[DATA IN THIS EXERCISE]:
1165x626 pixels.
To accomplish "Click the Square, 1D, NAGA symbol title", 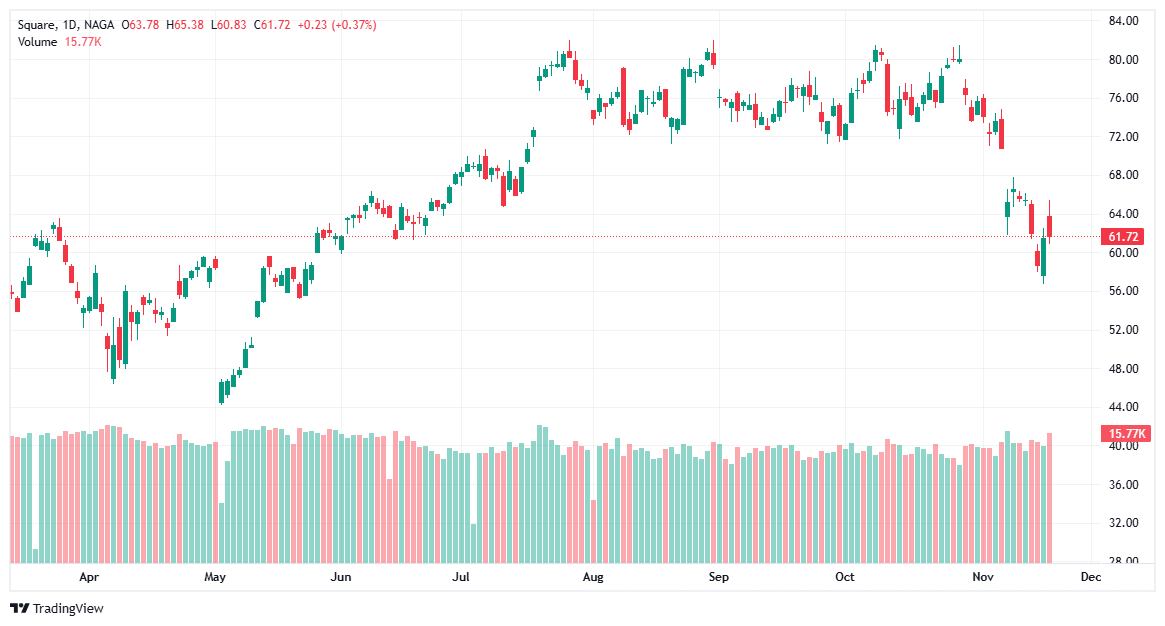I will tap(63, 24).
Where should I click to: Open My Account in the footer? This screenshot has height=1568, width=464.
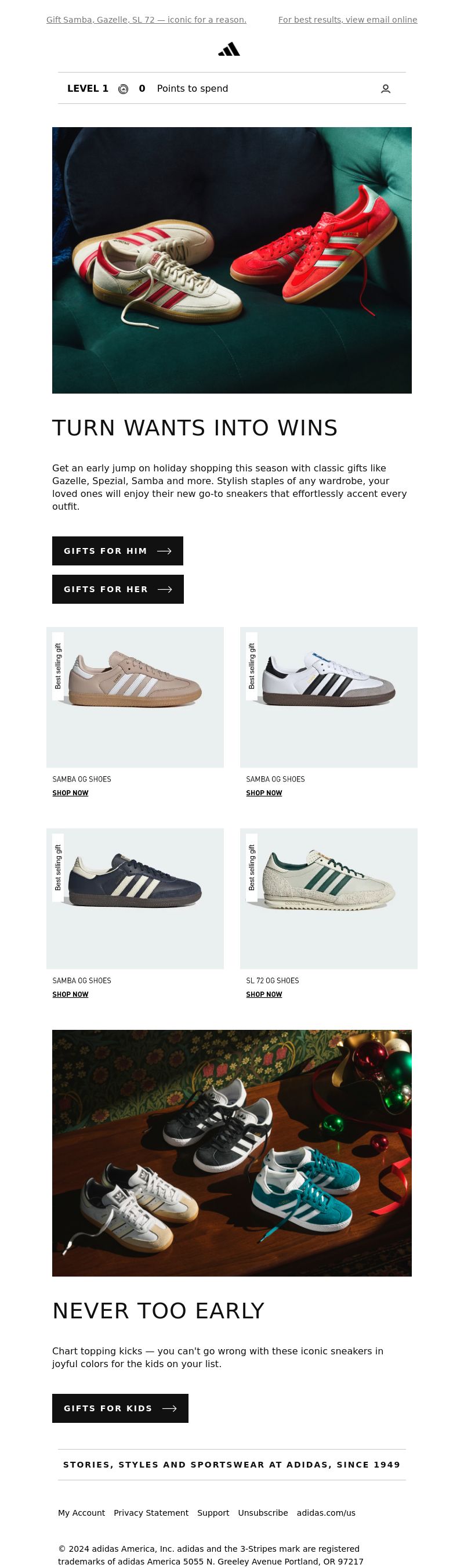coord(81,1513)
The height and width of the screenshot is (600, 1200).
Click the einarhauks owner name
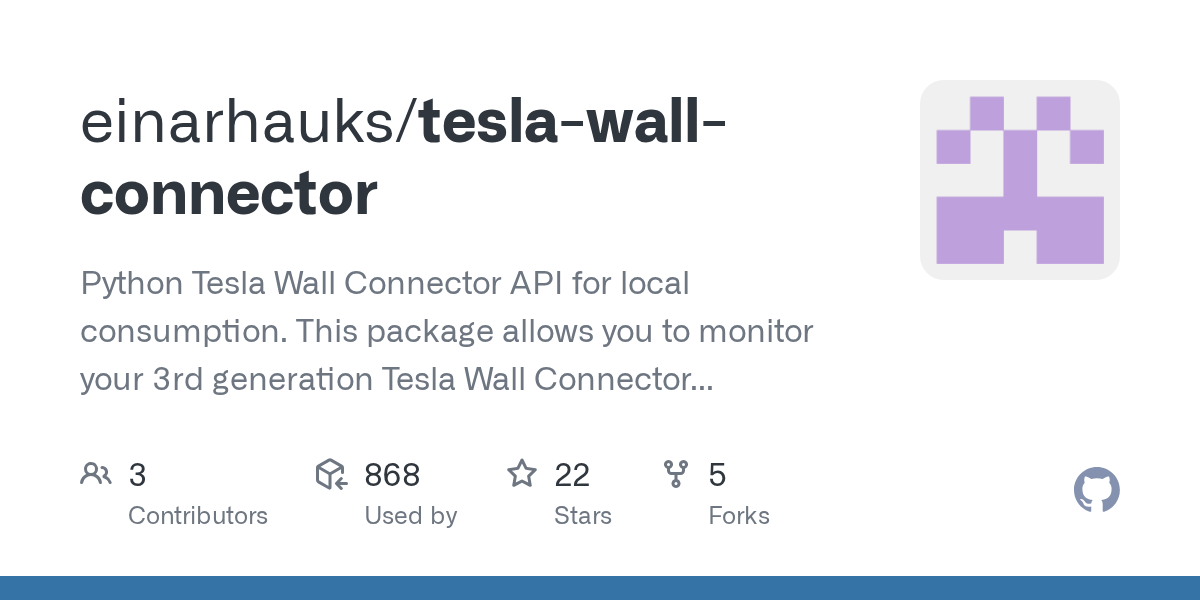pos(241,123)
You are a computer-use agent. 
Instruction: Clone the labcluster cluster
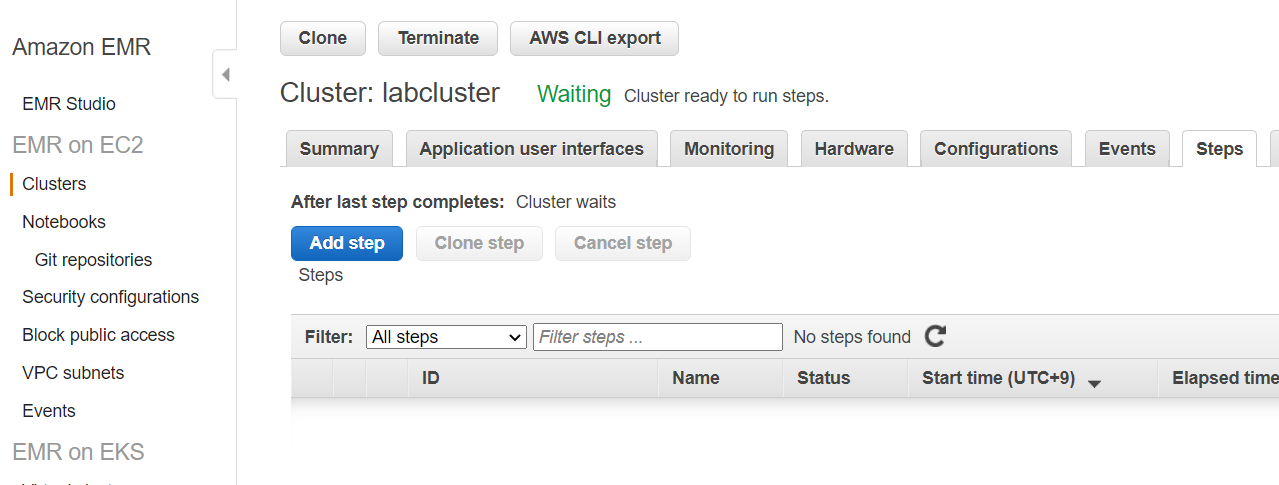coord(323,38)
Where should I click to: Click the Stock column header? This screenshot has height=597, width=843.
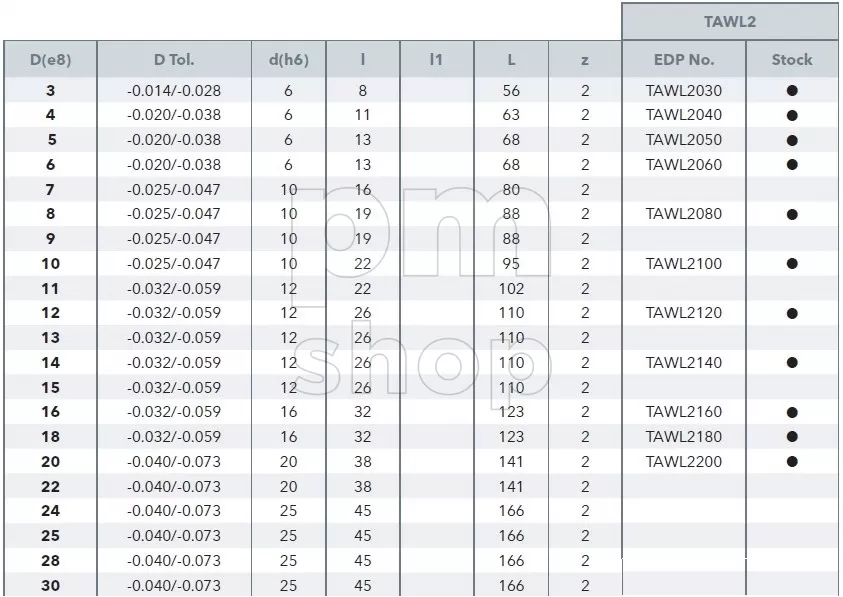point(791,59)
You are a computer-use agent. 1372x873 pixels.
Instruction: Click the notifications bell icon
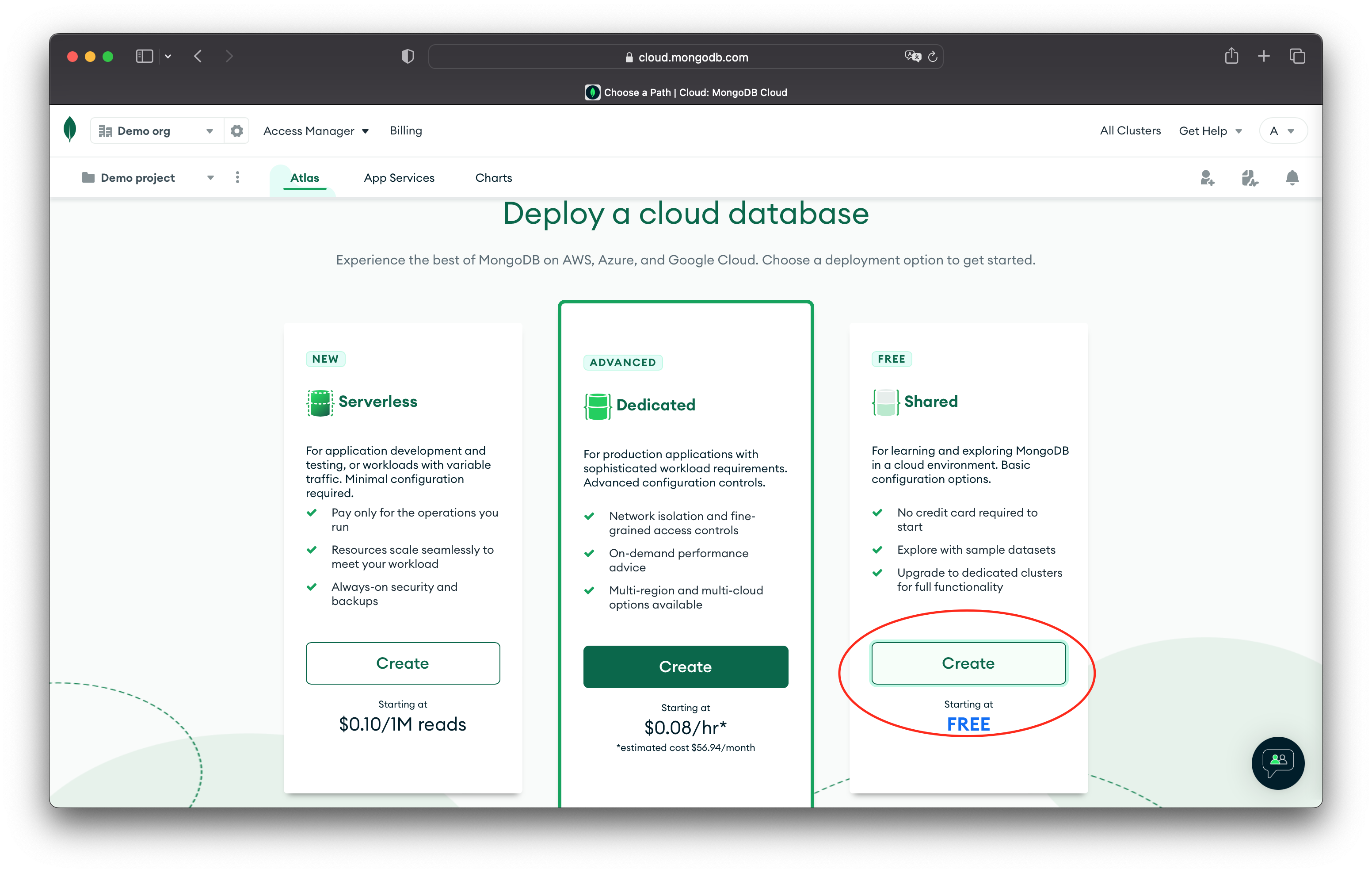click(x=1291, y=178)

[WHAT YOU HAVE TO DO]:
The answer must consist of every line from the entries above that contains "agent".

[WRITTEN RESPONSE]:
You are a computer-use agent. 
You are a computer-use agent. 1372x873 pixels.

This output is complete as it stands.